This ancient parish church (Grade I listed) forms part of the Benefice of South Elmham and Ilketshall, which is made up of eleven parishes situated along the edge of the 150 ft contour south of Bungay. St Michael’s is the most easterly of the six South Elmham churches. It is a small pantiled structure overlooking a large green to the south and west. It’s main structural components comprise a Chancel with heavily buttressed east gable, a fine interior timber roof to the Nave, a timber-framed south porch, and a simple square west Tower in flint with stepped flushwork and stone panelled parapet. The churchyard is surrounded by a deep ditch on all sides and there is a large brick pantiled Sexton’s hut in the north-west corner.
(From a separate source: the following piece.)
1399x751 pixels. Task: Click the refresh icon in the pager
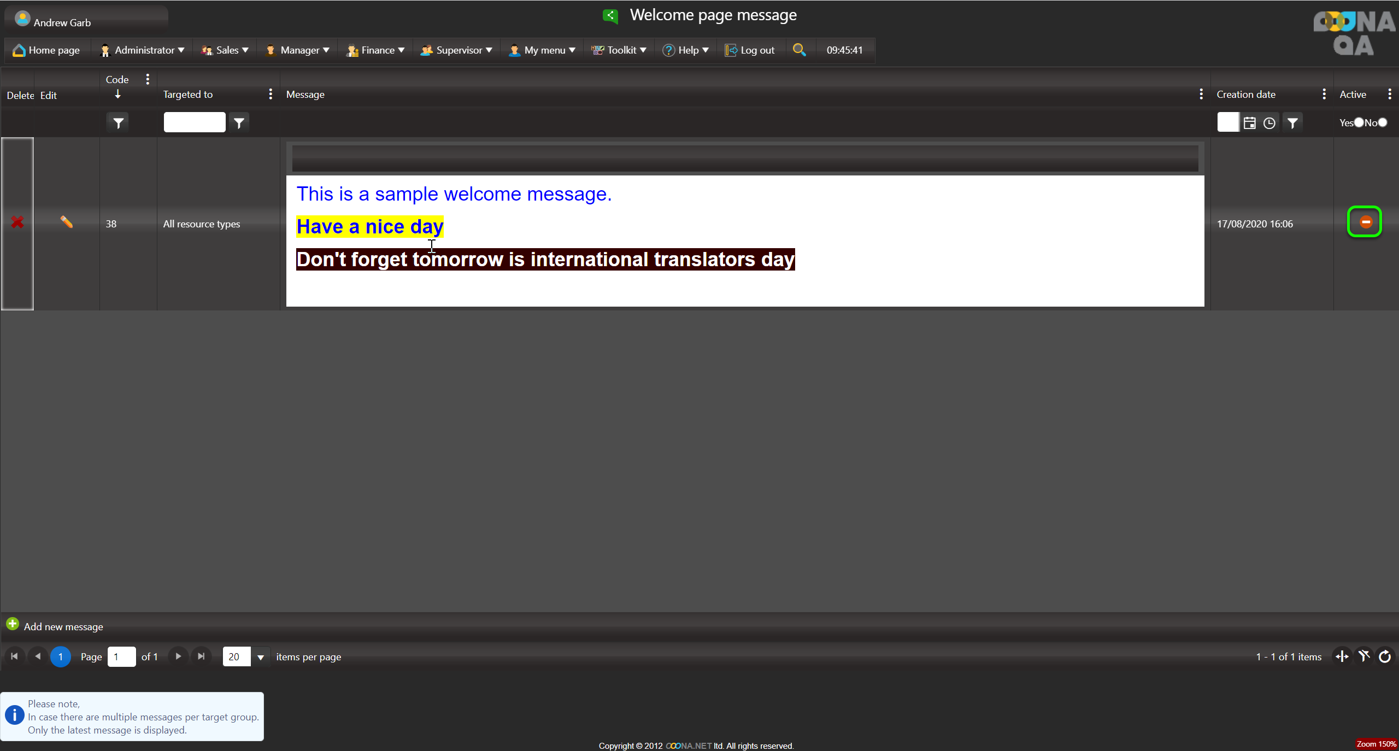point(1385,656)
The nave was formerly thatched as can be seen by the outline of the roof pitch on the east side of the Tower. The south porch dates from the late C15th/C16th, and its roof is covered with plain tiles. The Tower roof is leaded. There are Belfry sound-holes (the mullions and mullion springers are now missing from the south and west sides and the north and east facing sound-holes are bricked up). There is fine stonework in the Nave and Tower windows. On the exterior of the south Nave wall is a sundial, though it is now 15 minutes slow.
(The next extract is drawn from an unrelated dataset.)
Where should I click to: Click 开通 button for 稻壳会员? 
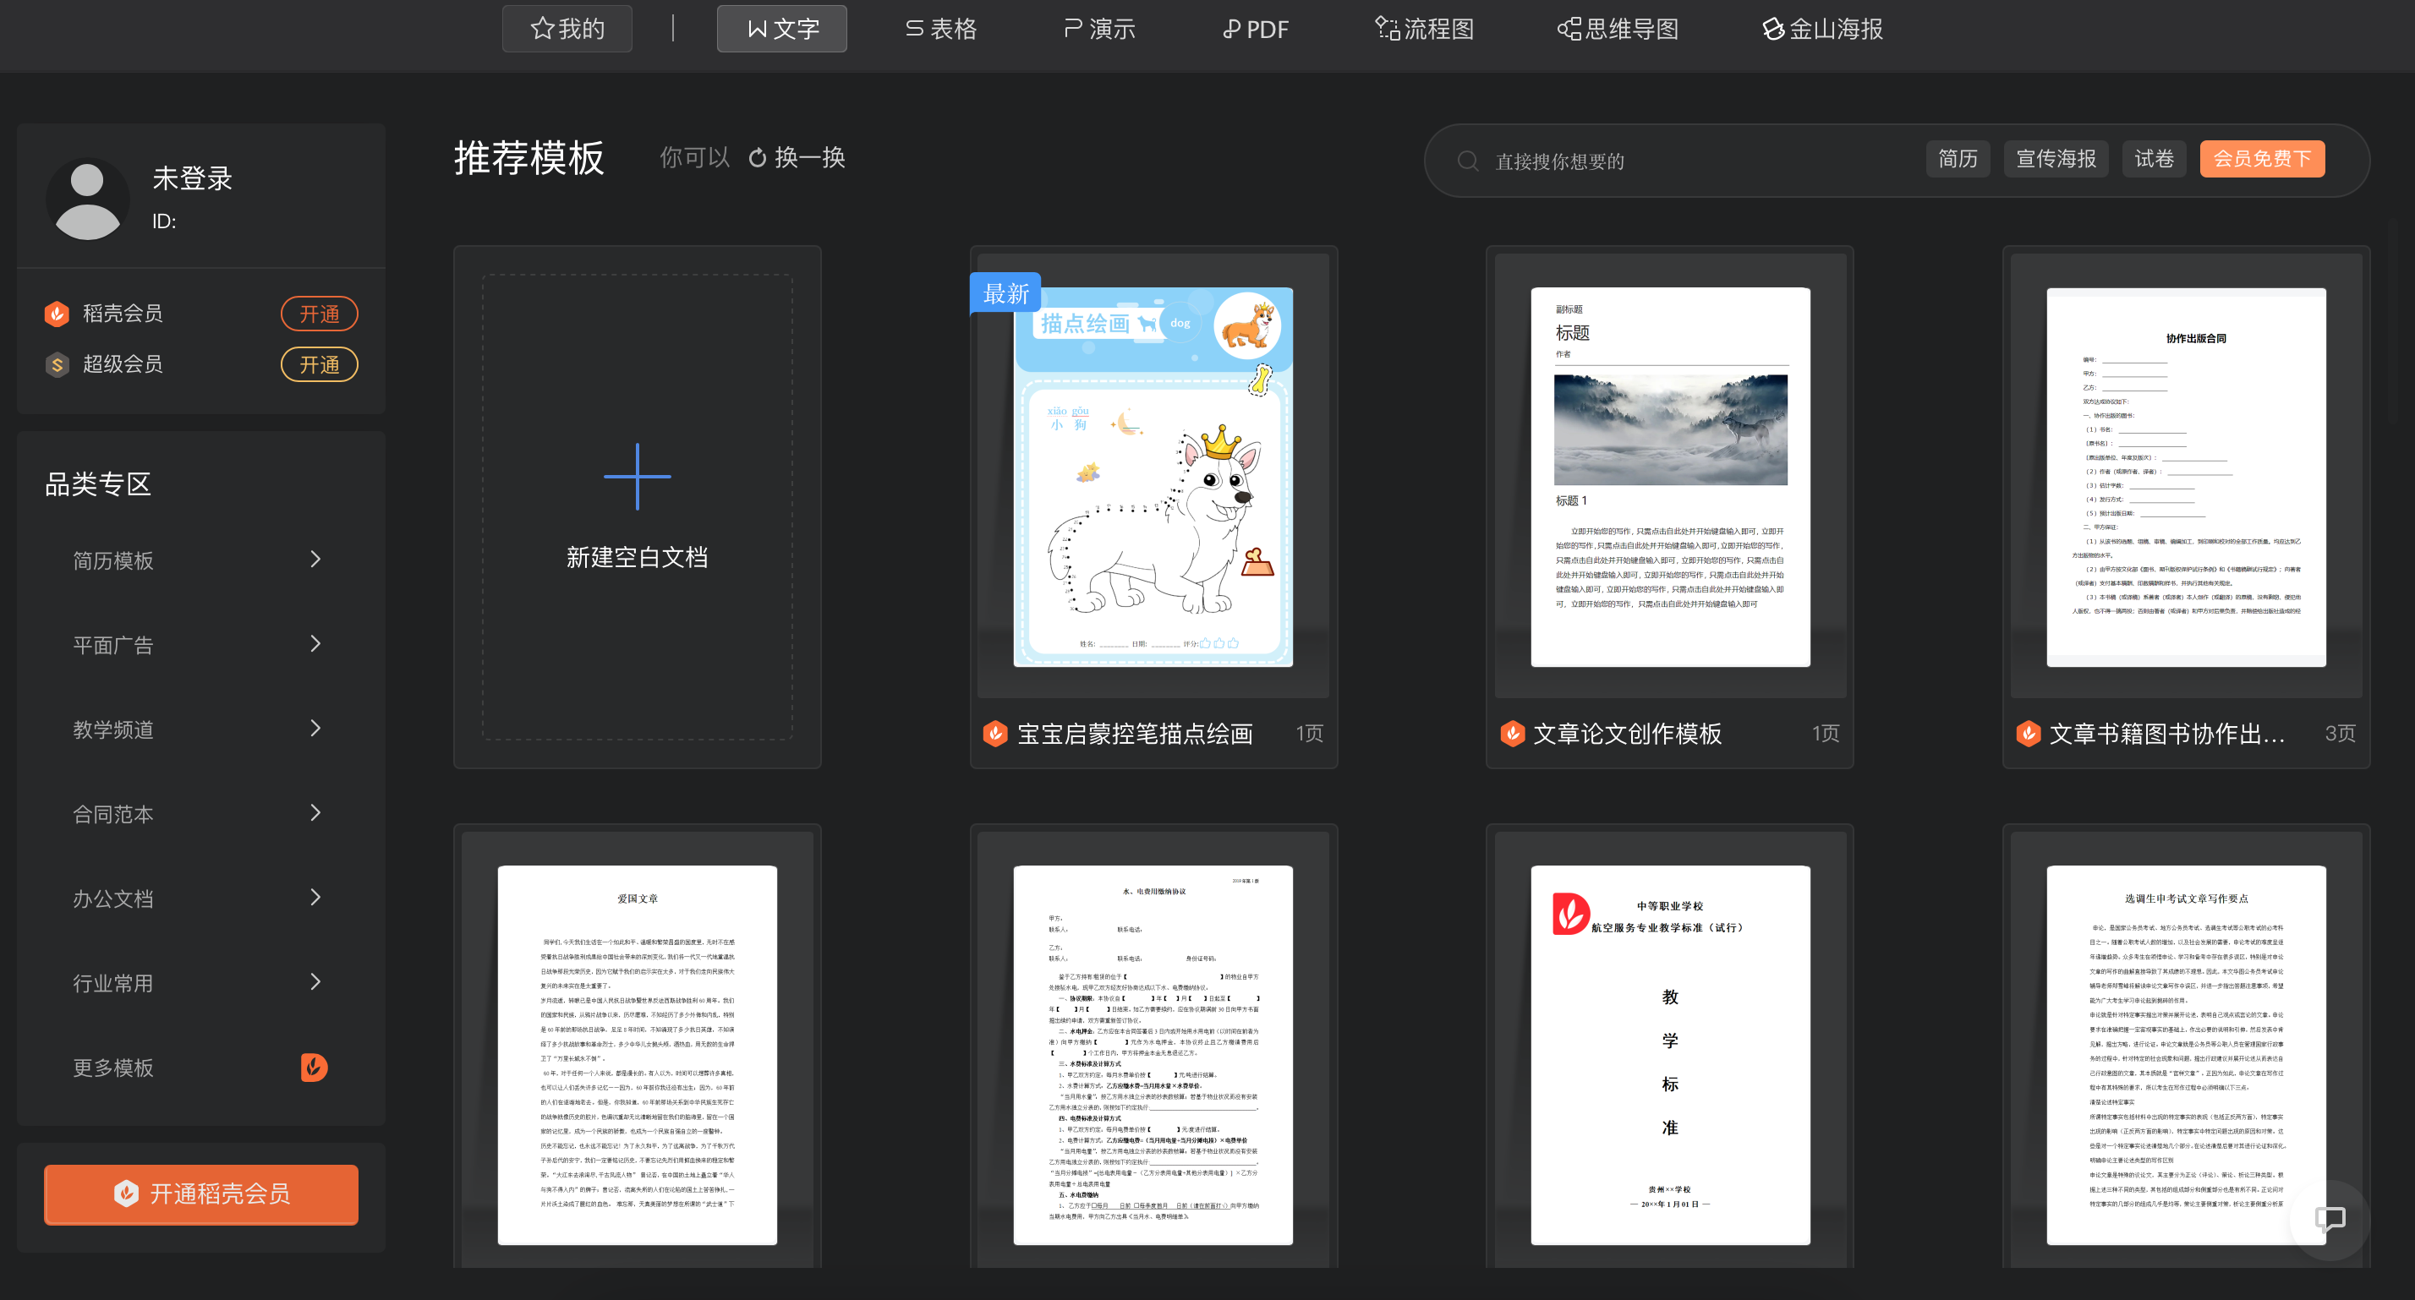point(319,314)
The main entrance to the church is through a magnificent C12 south nave doorway with wonderful Norman mouldings. It sits inside a larger doorway visible from within. Inside is a C15th Suffolk “lion” font, and the church’s baptismal records go back to 1559. A wonderful brick floor leads down to the Sanctuary and the clean lines of the C13th Y-traceried east window. This used to contain coloured glass, but nearby wartime bombing on the Green on the 17th and 23rd August 1940 blew it out, as well as stripping tiles from the roof. The replacement of clear glass has made the interior of this church delightfully light and airy.
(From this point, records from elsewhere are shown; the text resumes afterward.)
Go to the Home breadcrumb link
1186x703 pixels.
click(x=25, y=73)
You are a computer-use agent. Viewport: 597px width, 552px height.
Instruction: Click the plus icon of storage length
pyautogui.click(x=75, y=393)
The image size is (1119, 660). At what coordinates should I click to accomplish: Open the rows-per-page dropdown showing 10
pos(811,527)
In the south wall of the Chancel, next to the Priest’s door, is a large blocked-up window, completely out-of-scale with the rest of the church. East of it is a small piscina which would have been used for rinsing the communion vessels.
The altar Reredos portrays local saints, St. Felix and St. Fursey kneeling either side of the church’s patron saint, St. Michael the Archangel. St. Felix became the first bishop of Dunwich in about A.D. 630. Fursey was an Irishman who migrated to East Anglia about A.D. 633 and settled at Burgh Castle, near Yarmouth.
Pevsner’s Guide dates the pulpit as C18th, but it could be a composite of earlier panels. Certainly the pedestal and strings of the step look like part of the back of a C15th bench.
The harmonium (American organ) has recently been fully restored and is in use.
A fine crested ledger stone in the floor of the Nave dates from the C18th, and commemorates Henry Lone who died 24th November 1727, and his wife, Rebecca, who died 4th December 1735.
On the south wall of the Nave is a memorial stone which tells us of bereavement and adoption. It commemorates Robert Chase (died 15th June 1842) and his wife Elizabeth died 18th August 1858) who, on the death of their daughter, adopted her son, John Simonds. It was John who erected the memorial stone, but we are not told why it was that his grandparents had to adopt him, nor the reasons for the absence of his father.
St Michael has the distinction of being one of the country’s 14 Doubly-Thankful Villages – the only one in Suffolk – where all the serving men came back from both the First and Second World Wars. Their names are recorded in a frame on the north wall of the Nave.
The communion Cup dated 1567 (not kept on the premises) is still in regular use, and bears the inscription Towne of Saint Myghells in South Ell .
The brackets around the walls and the three long poles hanging from the Nave roof beams hold the oil lamps with which the church is still lit for Winter services.
There is much wildlife within the Churchyard, and the area is maintained with this aspect of conservation in mind.
At the present time the Church is well attended with very warm fellowship and worship, and refreshments are served afterwards. The Church doors are open every day so anyone can use the Church for private prayers or just to visit. In the past this has been very much appreciated and used accordingly.
The Church is easily accessible for physically disabled persons.